◆ The input ◆
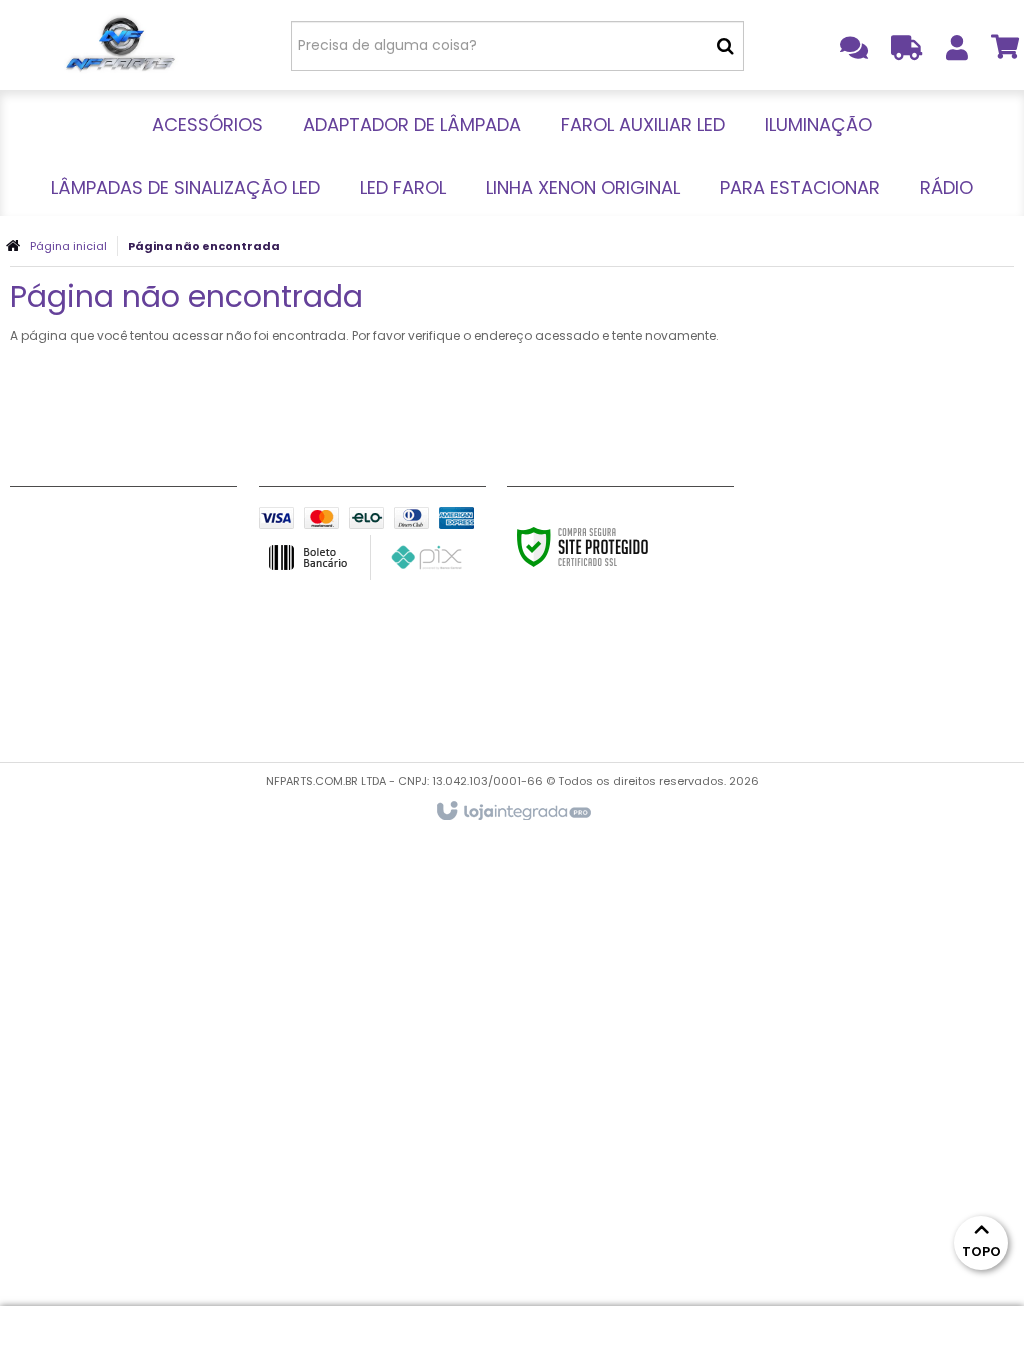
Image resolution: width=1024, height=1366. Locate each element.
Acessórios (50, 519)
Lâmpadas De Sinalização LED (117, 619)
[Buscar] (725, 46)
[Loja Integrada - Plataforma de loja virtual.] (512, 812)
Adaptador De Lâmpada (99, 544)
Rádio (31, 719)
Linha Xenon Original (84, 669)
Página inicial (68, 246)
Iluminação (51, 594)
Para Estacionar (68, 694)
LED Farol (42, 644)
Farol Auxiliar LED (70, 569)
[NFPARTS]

◆ What to work on ◆
The expected output is the full material above, word for word, without pictures.

◆ Response area ◆
Image resolution: width=1024, height=1366. Locate each element.
Acessórios (50, 519)
Lâmpadas De Sinalização LED (117, 619)
[Buscar] (725, 46)
[Loja Integrada - Plataforma de loja virtual.] (512, 812)
Adaptador De Lâmpada (99, 544)
Rádio (31, 719)
Linha Xenon Original (84, 669)
Página inicial (68, 246)
Iluminação (51, 594)
Para Estacionar (68, 694)
LED Farol (42, 644)
Farol Auxiliar LED (70, 569)
[NFPARTS]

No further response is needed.